Please rewrite the records below, changing "GUI agent" to "desktop assistant" throughout and leaving everything else as it is.

___ Information shown

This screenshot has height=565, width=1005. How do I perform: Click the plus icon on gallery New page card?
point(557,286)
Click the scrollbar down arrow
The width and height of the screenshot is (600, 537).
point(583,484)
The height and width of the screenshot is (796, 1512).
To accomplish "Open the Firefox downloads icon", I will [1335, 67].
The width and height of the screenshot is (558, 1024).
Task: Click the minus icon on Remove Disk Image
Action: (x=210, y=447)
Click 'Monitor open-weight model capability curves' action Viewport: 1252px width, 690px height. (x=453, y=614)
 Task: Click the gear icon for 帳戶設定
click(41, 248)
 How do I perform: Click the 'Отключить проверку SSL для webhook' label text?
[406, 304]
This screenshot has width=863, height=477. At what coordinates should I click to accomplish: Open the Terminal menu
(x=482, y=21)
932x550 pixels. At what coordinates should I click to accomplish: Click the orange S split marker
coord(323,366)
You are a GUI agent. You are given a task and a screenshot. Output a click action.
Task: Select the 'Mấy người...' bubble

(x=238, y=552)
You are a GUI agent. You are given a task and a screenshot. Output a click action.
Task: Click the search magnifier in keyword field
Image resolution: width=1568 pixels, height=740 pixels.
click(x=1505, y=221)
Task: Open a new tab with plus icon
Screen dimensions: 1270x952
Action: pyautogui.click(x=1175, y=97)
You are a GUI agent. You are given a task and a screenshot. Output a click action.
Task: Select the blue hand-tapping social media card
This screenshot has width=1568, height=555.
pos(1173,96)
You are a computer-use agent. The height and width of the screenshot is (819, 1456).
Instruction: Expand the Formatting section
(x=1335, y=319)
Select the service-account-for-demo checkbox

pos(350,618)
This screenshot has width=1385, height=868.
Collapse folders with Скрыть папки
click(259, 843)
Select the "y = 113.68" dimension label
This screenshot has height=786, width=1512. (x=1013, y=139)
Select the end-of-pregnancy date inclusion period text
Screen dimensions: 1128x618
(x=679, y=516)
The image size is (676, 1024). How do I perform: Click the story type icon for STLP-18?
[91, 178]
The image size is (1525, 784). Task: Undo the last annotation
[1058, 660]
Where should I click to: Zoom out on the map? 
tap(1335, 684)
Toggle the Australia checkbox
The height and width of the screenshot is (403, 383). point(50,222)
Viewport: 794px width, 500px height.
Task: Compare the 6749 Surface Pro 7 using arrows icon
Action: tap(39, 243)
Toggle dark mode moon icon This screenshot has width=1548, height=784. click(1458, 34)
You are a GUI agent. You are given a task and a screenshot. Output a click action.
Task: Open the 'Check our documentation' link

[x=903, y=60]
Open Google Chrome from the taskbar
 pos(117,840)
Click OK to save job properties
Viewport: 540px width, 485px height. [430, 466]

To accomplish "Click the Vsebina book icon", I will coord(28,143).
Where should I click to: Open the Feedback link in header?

______

Solution below:
This screenshot has height=565, width=1005. How do I perform: Click the plus icon on gallery New page card?
point(557,286)
Click the scrollbar down arrow
The width and height of the screenshot is (600, 537).
point(583,484)
The height and width of the screenshot is (796, 1512).
To accomplish "Open the Firefox downloads icon", I will [1335, 67].
The width and height of the screenshot is (558, 1024).
Task: Click the minus icon on Remove Disk Image
Action: (x=210, y=447)
Click 'Monitor open-weight model capability curves' action Viewport: 1252px width, 690px height. (x=453, y=614)
 Task: Click the gear icon for 帳戶設定
click(41, 248)
 How do I perform: Click the 'Отключить проверку SSL для webhook' label text?
[406, 304]
This screenshot has width=863, height=477. At what coordinates should I click to accomplish: Open the Terminal menu
(x=482, y=21)
932x550 pixels. At what coordinates should I click to accomplish: Click the orange S split marker
coord(323,366)
You are a desktop assistant. You are given a task and a screenshot. Output a click action.
Task: Select the 'Mấy người...' bubble

(x=238, y=552)
You are a desktop assistant. You are given a task and a screenshot. Output a click action.
Task: Click the search magnifier in keyword field
Image resolution: width=1568 pixels, height=740 pixels.
click(x=1505, y=221)
Task: Open a new tab with plus icon
Screen dimensions: 1270x952
Action: pyautogui.click(x=1175, y=97)
You are a desktop assistant. You are given a task and a screenshot. Output a click action.
Task: Select the blue hand-tapping social media card
This screenshot has width=1568, height=555.
pos(1173,96)
You are a computer-use agent. The height and width of the screenshot is (819, 1456).
Instruction: Expand the Formatting section
(x=1335, y=319)
Select the service-account-for-demo checkbox

pos(350,618)
This screenshot has width=1385, height=868.
Collapse folders with Скрыть папки
click(259, 843)
Select the "y = 113.68" dimension label
This screenshot has height=786, width=1512. (x=1013, y=139)
Select the end-of-pregnancy date inclusion period text
Screen dimensions: 1128x618
(x=679, y=516)
The image size is (676, 1024). How do I perform: Click the story type icon for STLP-18?
[91, 178]
The image size is (1525, 784). Task: Undo the last annotation
[1058, 660]
Where should I click to: Zoom out on the map? 
tap(1335, 684)
Toggle the Australia checkbox
The height and width of the screenshot is (403, 383). point(50,222)
Viewport: 794px width, 500px height.
Task: Compare the 6749 Surface Pro 7 using arrows icon
Action: tap(39, 243)
Toggle dark mode moon icon This screenshot has width=1548, height=784. click(1458, 34)
You are a desktop assistant. You are given a task and a screenshot. Output a click action.
Task: Open the 'Check our documentation' link

[x=903, y=60]
Open Google Chrome from the taskbar
 pos(117,840)
Click OK to save job properties
Viewport: 540px width, 485px height. [430, 466]

To accomplish "Click the Vsebina book icon", I will coord(28,143).
Where should I click to: Open the Feedback link in header?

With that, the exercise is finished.